_EXERCISE 1_:
Please output the part of the Nim forum thread that begins at the words "Then there is" and ends after the words "with Nim 2.3.", copied word for word.
_EXERCISE 2_:
For each statement, say yes or no to whether the Nim forum thread supports it, and quote the deciding words: (a) Manfred's locale in Linux is en_GB.utf8; (b) the survey was inspired by a Python community survey; (c) following Nim "devel" makes breaking changes happen less often.

_TEXT SECTION_:

Inspired by the recent Rust community survey, with the help of others I have created a Nim community survey! I appreciate any and all submissions, please also spread the word if possible. I will publicise the results once the survey is finished!
@moigagoo: You are right. Nevertheless 'Sonstiges' instead of 'Other' looks strange if the question and all other possible answers are in English.
How does the site recognize that I'm German? I use English as language in Linux, my locale is en_GB.utf8, and even in Firefox the preferred language is configured as English.
-- Manfred
The only idea I have is that Google uses my ip-address to see where I live.
-- Manfred
I regard this strategy as strange.
It basically means that for instance an American (not speaking German) but being on vacation in Germany would get German language for sites who decide on their own based on the ip address.
-- Manfred
Hm, interesting.
Perhaps, your provider gets you an ip address which will be wrongly geo located. You could check your ip address for instance, here: https://www.iplocation.net/
Stability of Nim is really important, what if someone used Nim for banks or hospitals and a failure happen because of instability of the Nim language?!
Nim is a compiler. If you write a program for a bank and it works. How should the "unstable" language break the executable?
The dangers are something else:
You wrote the software for a bank with Nim and after some releases your software does not work anymore with a newer Nim compiler which forces you to rewrite big parts. You still could use the old compiler though. I think stuff like this happens all the time with all languages. Following Nim "devel" makes this happen more often of course.
A new release/revision may also introduce bugs in places which where working before. But that can also happen with any other "stable" compiler.
Then there is the possibility that the stdlibrary or the GC has errors which result in wrong behavior or crashes of the program. This also is hardly something only Nim has as problem and can still happen with Nim 2.3.
I believe the "stability" promise is about "fixing bugs" for a release. The evolving language may be part of Nim forever ... as is is with all other languages.

Stored data entries:
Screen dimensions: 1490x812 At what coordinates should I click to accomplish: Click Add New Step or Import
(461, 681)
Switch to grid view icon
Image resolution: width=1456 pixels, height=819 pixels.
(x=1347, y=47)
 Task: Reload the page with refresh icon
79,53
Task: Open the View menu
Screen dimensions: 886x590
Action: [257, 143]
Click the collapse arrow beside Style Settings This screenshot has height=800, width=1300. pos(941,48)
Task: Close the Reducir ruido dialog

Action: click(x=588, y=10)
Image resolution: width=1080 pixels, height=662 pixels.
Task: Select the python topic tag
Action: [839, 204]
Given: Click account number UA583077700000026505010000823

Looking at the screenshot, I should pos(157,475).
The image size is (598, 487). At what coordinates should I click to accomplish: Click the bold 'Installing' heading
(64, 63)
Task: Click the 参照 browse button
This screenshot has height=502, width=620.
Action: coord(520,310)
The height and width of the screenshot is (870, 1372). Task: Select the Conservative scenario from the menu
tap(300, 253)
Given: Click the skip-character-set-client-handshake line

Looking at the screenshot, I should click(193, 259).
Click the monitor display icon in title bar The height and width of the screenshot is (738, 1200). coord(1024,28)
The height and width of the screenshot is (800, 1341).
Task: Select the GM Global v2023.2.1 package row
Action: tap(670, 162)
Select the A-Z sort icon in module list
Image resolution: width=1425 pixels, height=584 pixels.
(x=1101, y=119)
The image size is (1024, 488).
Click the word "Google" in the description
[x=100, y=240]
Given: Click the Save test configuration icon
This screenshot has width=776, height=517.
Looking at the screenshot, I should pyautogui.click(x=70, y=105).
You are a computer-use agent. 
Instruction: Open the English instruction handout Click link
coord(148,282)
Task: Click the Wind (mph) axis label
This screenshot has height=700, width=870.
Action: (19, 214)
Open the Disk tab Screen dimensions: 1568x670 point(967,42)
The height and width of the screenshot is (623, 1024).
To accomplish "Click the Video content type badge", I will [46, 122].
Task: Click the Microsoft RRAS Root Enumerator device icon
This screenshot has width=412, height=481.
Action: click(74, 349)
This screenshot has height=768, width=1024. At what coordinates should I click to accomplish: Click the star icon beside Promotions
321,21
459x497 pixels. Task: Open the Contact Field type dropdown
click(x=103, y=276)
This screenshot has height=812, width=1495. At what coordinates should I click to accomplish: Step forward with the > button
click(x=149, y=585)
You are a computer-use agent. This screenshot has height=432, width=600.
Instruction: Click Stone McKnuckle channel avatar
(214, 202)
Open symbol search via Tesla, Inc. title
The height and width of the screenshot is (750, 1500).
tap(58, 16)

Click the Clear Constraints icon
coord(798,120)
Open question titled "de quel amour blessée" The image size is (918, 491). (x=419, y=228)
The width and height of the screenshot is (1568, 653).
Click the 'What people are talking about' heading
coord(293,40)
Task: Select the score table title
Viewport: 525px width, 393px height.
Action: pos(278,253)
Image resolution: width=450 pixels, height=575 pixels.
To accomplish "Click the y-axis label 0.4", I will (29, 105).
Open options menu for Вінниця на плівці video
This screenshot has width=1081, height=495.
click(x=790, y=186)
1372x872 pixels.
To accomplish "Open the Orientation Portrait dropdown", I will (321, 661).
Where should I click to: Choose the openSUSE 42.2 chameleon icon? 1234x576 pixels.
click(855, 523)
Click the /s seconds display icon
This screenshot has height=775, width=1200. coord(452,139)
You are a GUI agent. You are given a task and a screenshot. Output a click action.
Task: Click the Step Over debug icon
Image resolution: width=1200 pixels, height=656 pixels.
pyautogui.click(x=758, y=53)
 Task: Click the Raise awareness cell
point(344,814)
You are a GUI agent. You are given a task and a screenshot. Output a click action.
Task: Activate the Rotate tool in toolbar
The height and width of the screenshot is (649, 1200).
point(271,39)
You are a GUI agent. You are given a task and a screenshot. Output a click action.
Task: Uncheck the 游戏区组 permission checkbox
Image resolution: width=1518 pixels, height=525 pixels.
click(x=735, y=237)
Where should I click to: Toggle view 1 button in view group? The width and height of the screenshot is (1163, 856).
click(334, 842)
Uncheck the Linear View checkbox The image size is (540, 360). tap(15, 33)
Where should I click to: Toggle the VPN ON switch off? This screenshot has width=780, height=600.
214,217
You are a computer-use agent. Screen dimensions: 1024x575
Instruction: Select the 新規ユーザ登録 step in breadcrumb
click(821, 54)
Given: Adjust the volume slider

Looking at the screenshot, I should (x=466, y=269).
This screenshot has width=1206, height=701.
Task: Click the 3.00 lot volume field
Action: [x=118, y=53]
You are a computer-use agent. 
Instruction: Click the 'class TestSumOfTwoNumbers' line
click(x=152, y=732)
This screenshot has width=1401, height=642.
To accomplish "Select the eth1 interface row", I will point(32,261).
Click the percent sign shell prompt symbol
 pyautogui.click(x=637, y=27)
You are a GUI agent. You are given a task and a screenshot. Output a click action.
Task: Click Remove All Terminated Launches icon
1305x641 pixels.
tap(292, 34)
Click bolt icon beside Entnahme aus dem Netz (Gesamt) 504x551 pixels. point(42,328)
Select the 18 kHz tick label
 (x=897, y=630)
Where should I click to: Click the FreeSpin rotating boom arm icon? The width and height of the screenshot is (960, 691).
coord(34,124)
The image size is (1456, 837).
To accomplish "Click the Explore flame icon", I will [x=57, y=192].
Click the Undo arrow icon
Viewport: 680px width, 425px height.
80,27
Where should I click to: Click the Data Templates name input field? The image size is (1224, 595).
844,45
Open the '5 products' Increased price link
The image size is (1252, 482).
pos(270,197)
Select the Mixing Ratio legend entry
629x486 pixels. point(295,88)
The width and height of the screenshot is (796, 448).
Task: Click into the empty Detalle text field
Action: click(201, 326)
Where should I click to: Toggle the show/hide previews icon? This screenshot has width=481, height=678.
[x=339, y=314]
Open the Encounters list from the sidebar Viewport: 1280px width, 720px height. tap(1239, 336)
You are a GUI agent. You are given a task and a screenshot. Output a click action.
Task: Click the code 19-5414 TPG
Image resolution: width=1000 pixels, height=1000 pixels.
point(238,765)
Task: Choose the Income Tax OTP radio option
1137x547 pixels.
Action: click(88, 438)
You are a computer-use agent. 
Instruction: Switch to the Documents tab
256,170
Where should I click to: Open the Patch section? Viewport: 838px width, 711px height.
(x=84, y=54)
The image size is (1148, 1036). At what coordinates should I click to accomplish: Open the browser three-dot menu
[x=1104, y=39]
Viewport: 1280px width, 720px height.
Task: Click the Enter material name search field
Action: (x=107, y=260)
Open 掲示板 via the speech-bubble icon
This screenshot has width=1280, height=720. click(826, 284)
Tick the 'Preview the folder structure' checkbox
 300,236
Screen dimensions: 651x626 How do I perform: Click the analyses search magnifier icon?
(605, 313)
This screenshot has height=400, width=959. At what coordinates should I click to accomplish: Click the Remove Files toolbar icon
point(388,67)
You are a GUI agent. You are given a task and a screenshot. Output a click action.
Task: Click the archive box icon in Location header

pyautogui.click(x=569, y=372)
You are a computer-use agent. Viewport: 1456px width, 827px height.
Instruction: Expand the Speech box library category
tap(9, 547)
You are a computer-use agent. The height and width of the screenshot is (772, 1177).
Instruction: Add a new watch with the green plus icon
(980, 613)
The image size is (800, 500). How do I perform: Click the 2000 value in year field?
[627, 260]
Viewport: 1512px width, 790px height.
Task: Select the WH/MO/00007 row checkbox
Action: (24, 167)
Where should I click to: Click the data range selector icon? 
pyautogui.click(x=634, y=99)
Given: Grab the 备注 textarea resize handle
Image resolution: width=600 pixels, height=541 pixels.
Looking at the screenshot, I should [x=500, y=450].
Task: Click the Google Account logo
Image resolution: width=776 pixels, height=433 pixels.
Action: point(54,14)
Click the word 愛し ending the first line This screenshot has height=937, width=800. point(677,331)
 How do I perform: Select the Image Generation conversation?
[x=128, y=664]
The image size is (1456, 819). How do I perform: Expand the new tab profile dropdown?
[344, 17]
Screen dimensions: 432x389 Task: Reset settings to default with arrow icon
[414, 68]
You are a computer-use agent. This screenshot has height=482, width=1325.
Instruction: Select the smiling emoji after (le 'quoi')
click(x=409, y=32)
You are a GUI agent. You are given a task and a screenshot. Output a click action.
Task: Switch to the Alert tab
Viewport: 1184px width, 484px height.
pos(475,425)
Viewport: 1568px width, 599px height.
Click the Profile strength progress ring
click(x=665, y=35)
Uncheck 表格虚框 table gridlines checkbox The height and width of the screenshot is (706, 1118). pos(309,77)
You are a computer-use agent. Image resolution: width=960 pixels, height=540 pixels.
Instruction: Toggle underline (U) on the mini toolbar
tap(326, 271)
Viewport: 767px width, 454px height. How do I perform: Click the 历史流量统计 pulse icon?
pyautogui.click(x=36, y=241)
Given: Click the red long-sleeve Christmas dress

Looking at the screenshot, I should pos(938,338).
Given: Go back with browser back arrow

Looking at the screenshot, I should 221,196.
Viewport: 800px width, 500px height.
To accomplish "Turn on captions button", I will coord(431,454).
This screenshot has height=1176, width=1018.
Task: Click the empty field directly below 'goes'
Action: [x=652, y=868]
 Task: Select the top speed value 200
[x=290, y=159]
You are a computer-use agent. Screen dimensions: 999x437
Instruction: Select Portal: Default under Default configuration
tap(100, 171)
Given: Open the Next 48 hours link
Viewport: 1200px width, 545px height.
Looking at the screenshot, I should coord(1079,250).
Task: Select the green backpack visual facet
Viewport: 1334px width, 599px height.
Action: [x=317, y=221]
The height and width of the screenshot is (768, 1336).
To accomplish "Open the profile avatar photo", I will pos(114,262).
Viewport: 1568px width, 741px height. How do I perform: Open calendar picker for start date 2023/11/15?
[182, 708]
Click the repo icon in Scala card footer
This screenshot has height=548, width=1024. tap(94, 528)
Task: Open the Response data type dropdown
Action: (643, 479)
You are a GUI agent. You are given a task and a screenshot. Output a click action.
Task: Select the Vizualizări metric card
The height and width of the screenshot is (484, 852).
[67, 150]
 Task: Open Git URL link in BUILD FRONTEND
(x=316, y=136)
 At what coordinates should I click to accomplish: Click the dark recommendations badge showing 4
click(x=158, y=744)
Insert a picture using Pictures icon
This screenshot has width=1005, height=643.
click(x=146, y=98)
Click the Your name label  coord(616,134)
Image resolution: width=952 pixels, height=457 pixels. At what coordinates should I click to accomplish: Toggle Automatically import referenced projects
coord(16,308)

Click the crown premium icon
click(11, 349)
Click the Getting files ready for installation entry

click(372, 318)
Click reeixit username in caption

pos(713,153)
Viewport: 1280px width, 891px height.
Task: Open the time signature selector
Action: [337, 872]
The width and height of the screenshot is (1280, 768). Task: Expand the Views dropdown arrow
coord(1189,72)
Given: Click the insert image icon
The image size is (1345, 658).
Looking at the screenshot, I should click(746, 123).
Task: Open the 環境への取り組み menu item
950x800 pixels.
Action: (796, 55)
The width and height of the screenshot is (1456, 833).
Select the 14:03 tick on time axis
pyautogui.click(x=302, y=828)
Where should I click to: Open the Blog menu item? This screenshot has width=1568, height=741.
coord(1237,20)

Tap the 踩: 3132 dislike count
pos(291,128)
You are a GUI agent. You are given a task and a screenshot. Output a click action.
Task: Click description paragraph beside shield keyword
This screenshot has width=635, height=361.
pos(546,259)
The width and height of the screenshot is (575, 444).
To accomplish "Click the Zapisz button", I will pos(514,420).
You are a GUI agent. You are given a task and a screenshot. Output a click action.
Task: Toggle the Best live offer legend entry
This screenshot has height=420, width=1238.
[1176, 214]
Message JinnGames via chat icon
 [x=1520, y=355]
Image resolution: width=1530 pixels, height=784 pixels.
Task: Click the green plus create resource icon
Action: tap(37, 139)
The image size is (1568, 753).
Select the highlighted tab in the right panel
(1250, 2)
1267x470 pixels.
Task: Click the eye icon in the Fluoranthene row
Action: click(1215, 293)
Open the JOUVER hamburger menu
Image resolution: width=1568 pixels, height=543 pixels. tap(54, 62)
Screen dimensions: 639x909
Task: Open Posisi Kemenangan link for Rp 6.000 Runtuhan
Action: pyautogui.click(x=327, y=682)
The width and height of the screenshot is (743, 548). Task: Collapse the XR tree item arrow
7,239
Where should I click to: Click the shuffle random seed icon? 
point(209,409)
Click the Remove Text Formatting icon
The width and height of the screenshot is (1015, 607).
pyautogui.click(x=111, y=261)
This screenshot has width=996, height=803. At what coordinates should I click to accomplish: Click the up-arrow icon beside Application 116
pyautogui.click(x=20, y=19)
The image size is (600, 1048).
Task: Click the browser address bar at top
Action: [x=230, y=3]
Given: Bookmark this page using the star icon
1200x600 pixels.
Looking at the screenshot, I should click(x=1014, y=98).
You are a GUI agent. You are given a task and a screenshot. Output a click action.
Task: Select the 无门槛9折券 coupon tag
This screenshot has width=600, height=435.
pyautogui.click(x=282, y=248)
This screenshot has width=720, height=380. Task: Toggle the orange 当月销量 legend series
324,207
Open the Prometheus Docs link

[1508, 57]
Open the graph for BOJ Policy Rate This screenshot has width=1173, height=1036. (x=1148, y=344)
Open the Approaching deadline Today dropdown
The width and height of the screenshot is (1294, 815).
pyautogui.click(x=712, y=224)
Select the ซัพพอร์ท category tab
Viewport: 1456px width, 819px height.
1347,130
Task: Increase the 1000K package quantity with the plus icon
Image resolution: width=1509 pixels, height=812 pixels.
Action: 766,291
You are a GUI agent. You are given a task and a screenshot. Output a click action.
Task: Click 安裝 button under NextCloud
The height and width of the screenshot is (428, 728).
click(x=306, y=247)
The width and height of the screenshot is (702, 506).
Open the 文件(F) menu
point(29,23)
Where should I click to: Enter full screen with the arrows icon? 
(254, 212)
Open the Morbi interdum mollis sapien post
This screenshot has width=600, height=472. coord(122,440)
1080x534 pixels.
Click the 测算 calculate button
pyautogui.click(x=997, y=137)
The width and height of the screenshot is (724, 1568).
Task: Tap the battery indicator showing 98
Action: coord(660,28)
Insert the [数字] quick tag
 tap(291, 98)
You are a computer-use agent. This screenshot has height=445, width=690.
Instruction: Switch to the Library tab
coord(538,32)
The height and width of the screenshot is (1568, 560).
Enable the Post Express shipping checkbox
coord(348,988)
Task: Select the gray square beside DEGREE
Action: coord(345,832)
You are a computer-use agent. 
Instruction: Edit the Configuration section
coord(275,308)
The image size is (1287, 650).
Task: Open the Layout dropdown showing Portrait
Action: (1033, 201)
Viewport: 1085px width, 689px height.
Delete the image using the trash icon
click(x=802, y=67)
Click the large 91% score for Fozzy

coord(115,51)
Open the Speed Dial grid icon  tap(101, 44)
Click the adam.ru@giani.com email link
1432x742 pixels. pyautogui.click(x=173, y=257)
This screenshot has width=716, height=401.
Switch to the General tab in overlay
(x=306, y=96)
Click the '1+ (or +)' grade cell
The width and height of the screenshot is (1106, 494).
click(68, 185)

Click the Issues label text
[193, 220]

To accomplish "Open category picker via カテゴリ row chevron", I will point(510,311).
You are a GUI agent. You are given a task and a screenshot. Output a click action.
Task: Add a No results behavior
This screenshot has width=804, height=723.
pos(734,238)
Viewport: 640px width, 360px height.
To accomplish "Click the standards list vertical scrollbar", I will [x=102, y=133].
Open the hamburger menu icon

_OUTPUT 1_:
Then there is the possibility that the stdlibrary or the GC has errors which result in wrong behavior or crashes of the program. This also is hardly something only Nim has as problem and can still happen with Nim 2.3.

_OUTPUT 2_:
(a) Yes: "my locale is en_GB.utf8"
(b) No: "Inspired by the recent Rust community survey"
(c) No: "Following Nim "devel" makes this happen more often of course."